## Exercise instructions
Quote the market commentary below from "Global Market Comments" up to and including "air traffic controller.".

## Selected extract
------------------------------------------------
Global Market Comments
January 28, 2019
Fiat Lux
Featured Trade:
(THE MARKET FOR THE WEEK AHEAD, or IT’S FINALLY OVER)
(SPY), (TLT), (FXE), (MSFT), (AAPL),
(PG), (F), (LRCX), (AMD), (XLNX)
Last week, I was too busy to cook dinner for my brood, so I ordered a pizza delivery. When an older man showed up with our dinner, I told the kids to tip him double. After all, he might be an unpaid federal air traffic controller.
It is a good thing I work late on Friday afternoon because that's when the government shutdown ended after 35 days. The bad news? The government stops getting paid again in only 18 more days. If you have to travel, you better do it quick as the open window may be short.
The most valuable thing we learned from all of this is that the weak point in America is the airline transportation system which relies on 4,000 flights to get the country’s business done.
Having once owned a European air charter company, I could have told you as much was coming. Every nut, bolt, and screw that goes into a US registered aircraft has to be inspected by the federal government. They are painted yellow when viewed which is called “yellow tagging”. No inspection, no screw. No screw, no airplane. No airplane, no flight. No flight, no economy. I can’t tell you how many times I have seen a $30 million aircraft grounded by a failed 50-cent part.
And here’s what most investors don’t get. We lost 75 basis points in GDP growth from the shutdown. We may lose another 75 basis points restarting. And if you lose 1.50% from a post-Christmas period that is normally weak anyway, Q1 GDP may well come in negative. Hello recession!
------------------------------------------------
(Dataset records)
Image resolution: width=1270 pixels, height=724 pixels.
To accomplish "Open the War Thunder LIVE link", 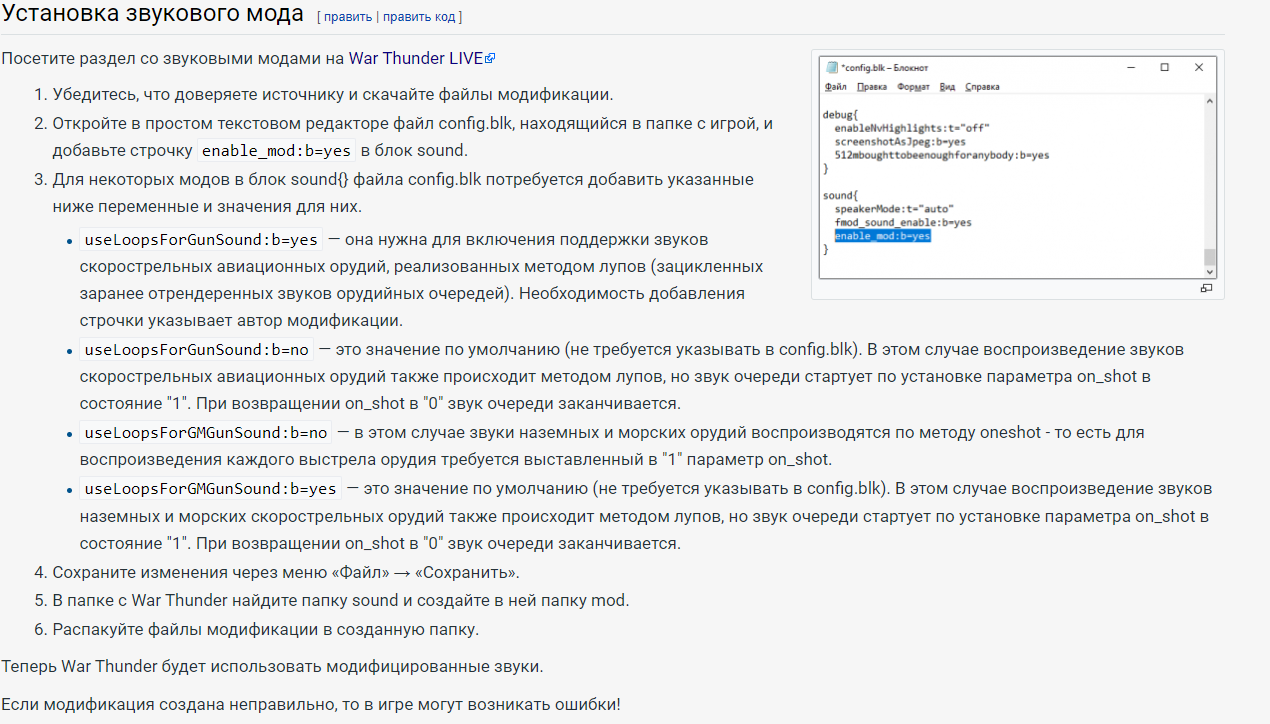I will (x=416, y=58).
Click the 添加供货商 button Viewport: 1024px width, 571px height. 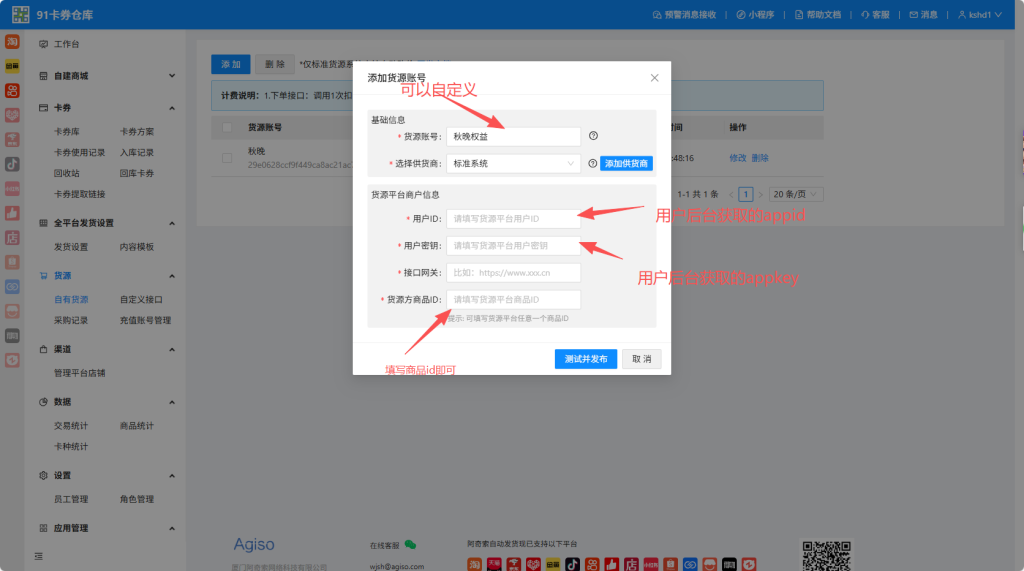coord(626,163)

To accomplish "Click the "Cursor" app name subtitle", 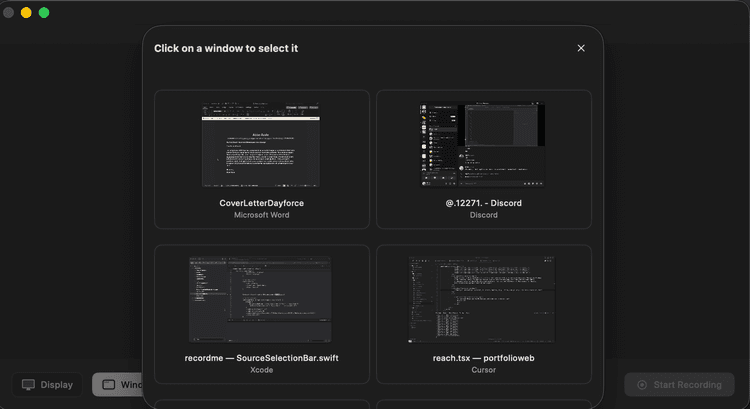I will 483,370.
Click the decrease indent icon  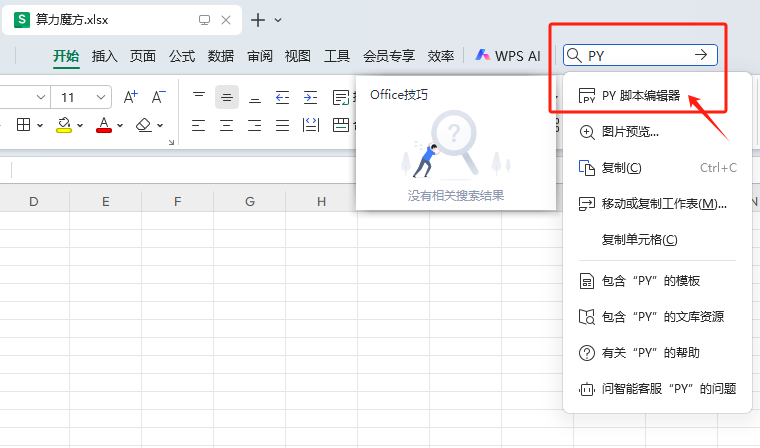[283, 97]
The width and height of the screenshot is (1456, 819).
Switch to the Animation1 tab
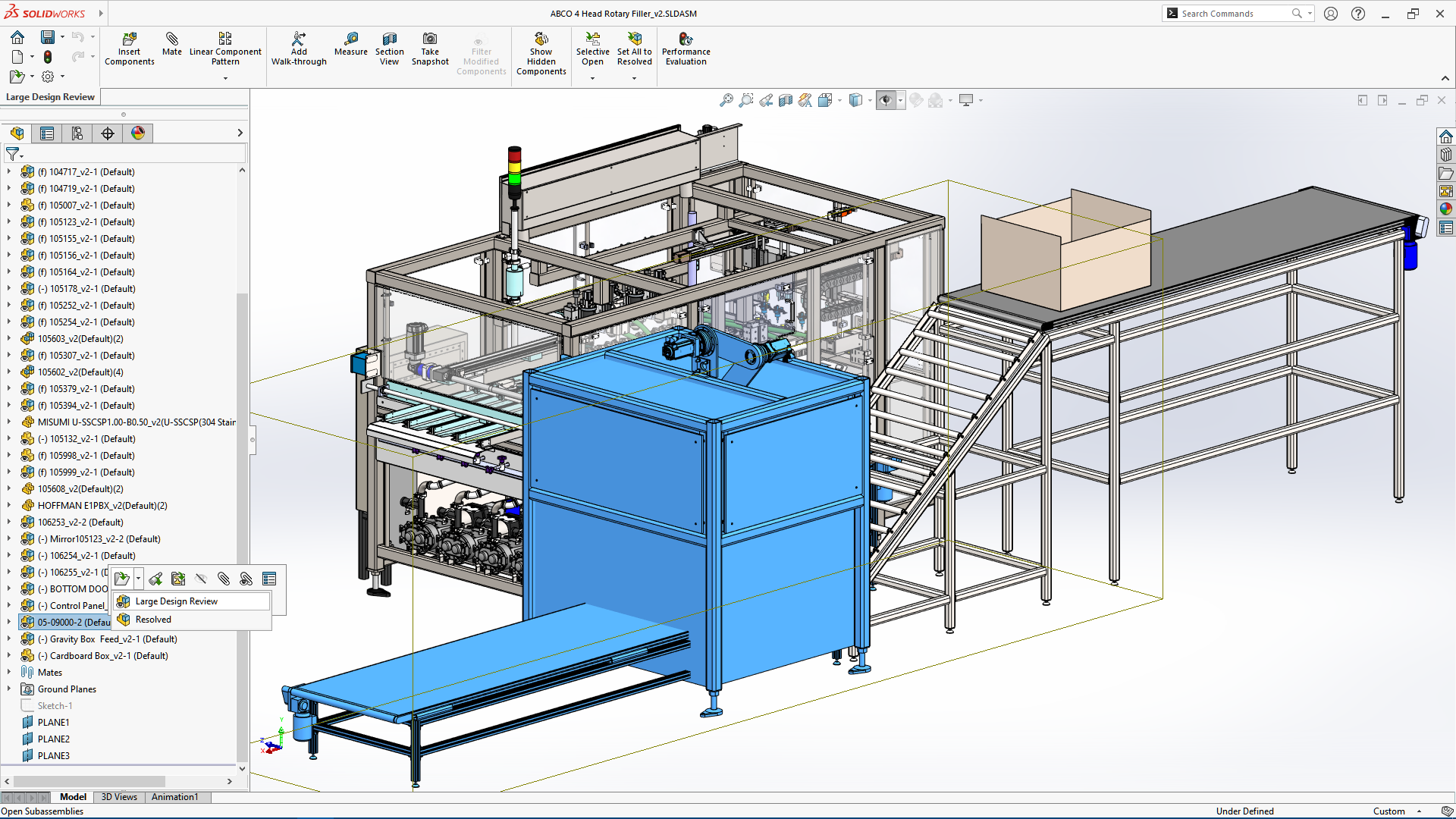(x=173, y=796)
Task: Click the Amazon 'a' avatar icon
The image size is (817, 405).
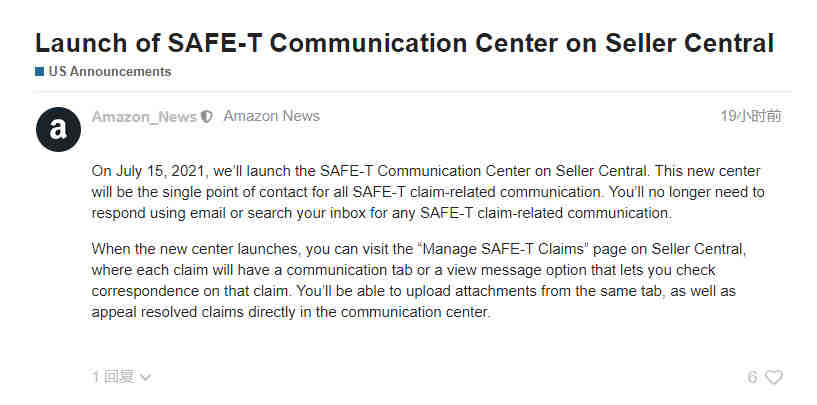Action: [x=58, y=129]
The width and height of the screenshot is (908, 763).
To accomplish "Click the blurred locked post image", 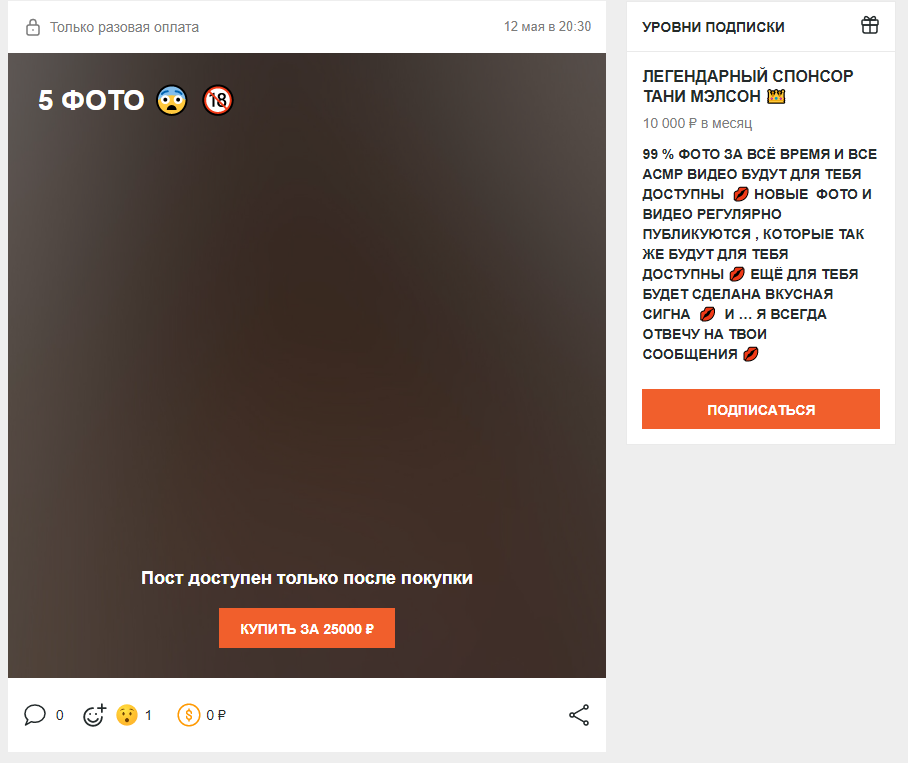I will [x=307, y=324].
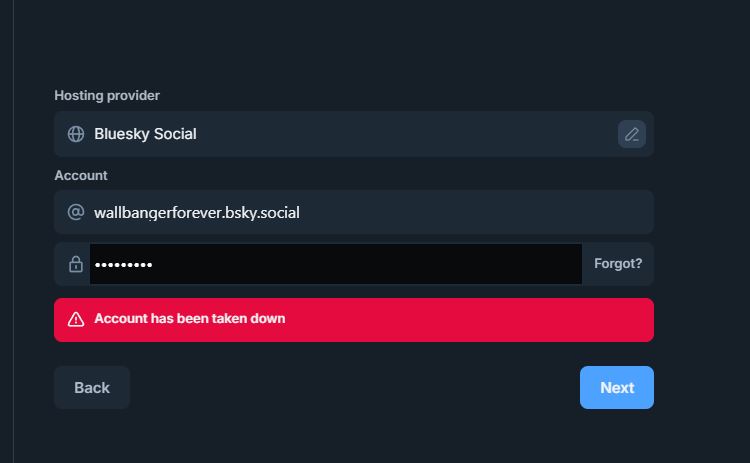Viewport: 750px width, 463px height.
Task: Click the "Hosting provider" label
Action: tap(107, 96)
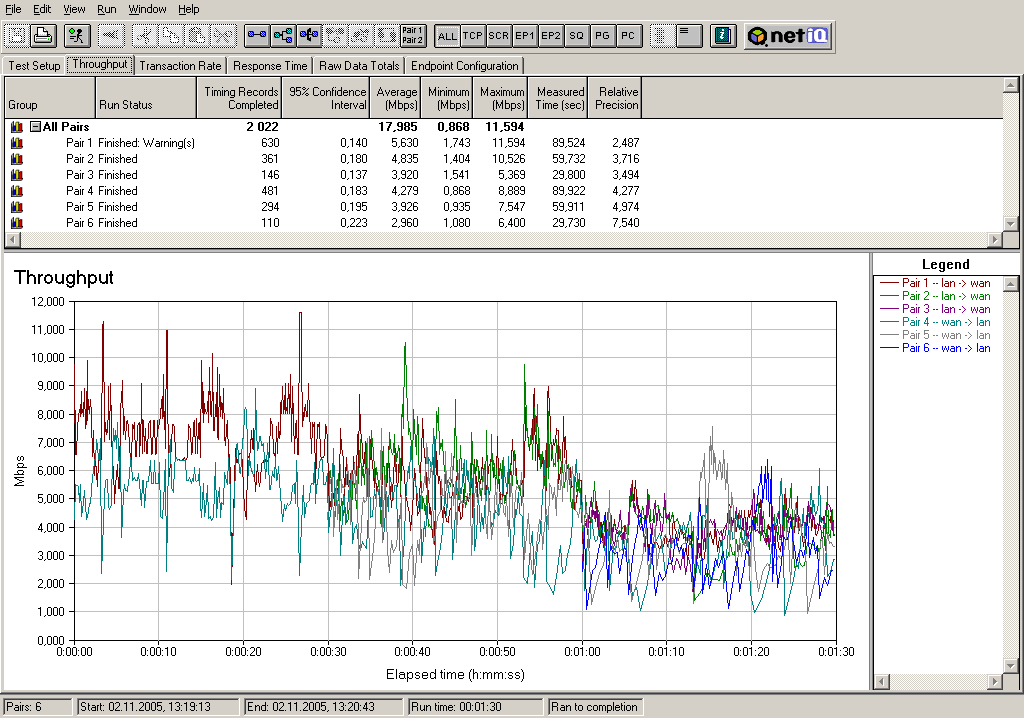
Task: Select Pair 6 entry in the Legend
Action: click(945, 348)
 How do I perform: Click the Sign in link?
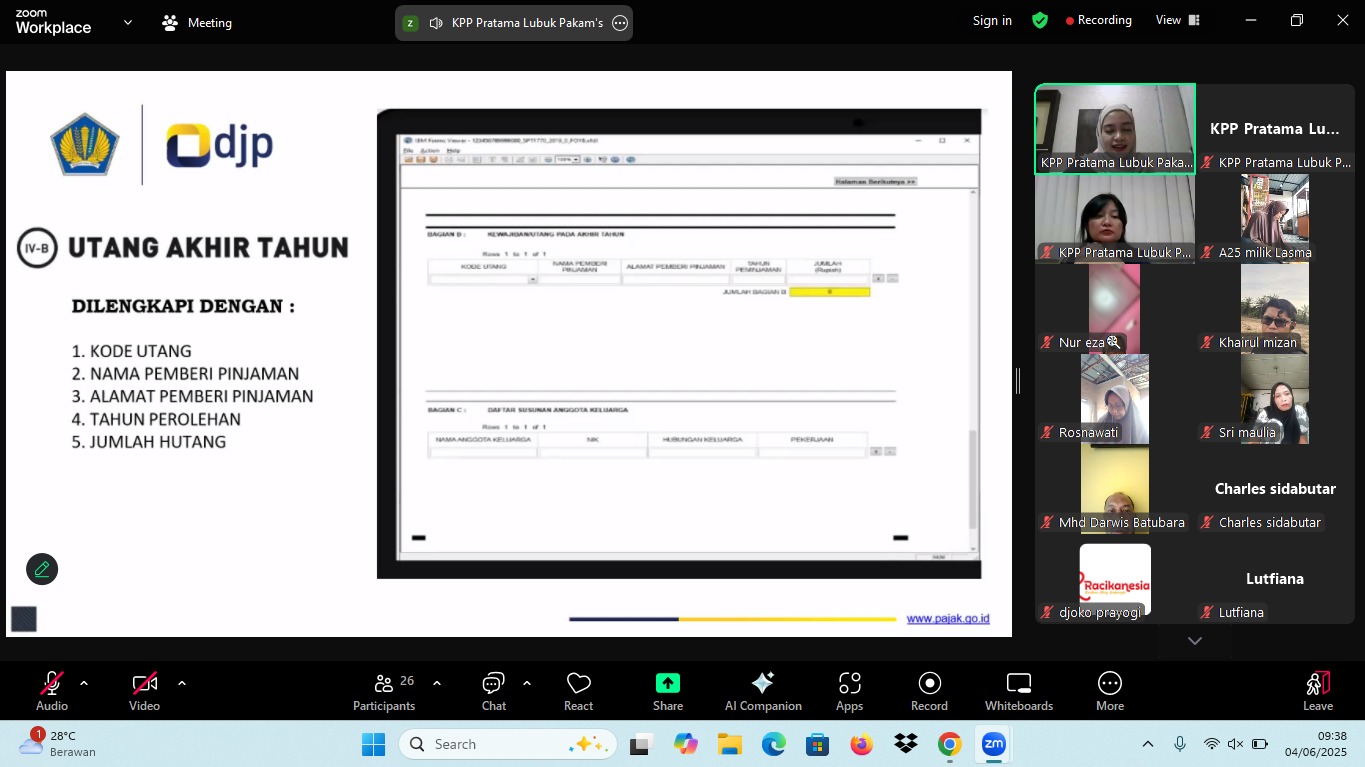click(992, 20)
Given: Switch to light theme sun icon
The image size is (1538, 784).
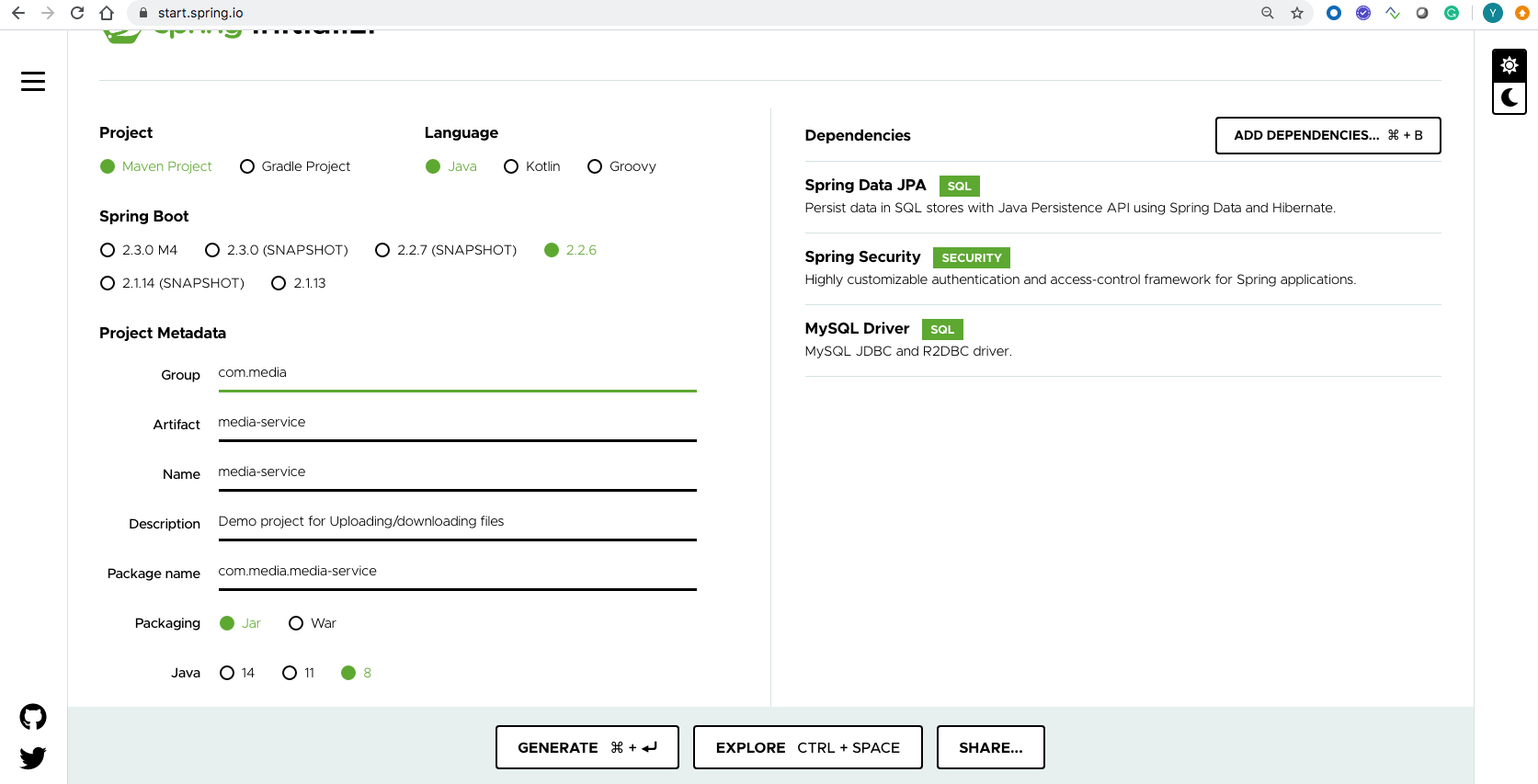Looking at the screenshot, I should [x=1509, y=65].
------------------------------------------------
## Solved exercise
Global Market Comments
January 28, 2019
Fiat Lux
Featured Trade:
(THE MARKET FOR THE WEEK AHEAD, or IT’S FINALLY OVER)
(SPY), (TLT), (FXE), (MSFT), (AAPL),
(PG), (F), (LRCX), (AMD), (XLNX)
Last week, I was too busy to cook dinner for my brood, so I ordered a pizza delivery. When an older man showed up with our dinner, I told the kids to tip him double. After all, he might be an unpaid federal air traffic controller.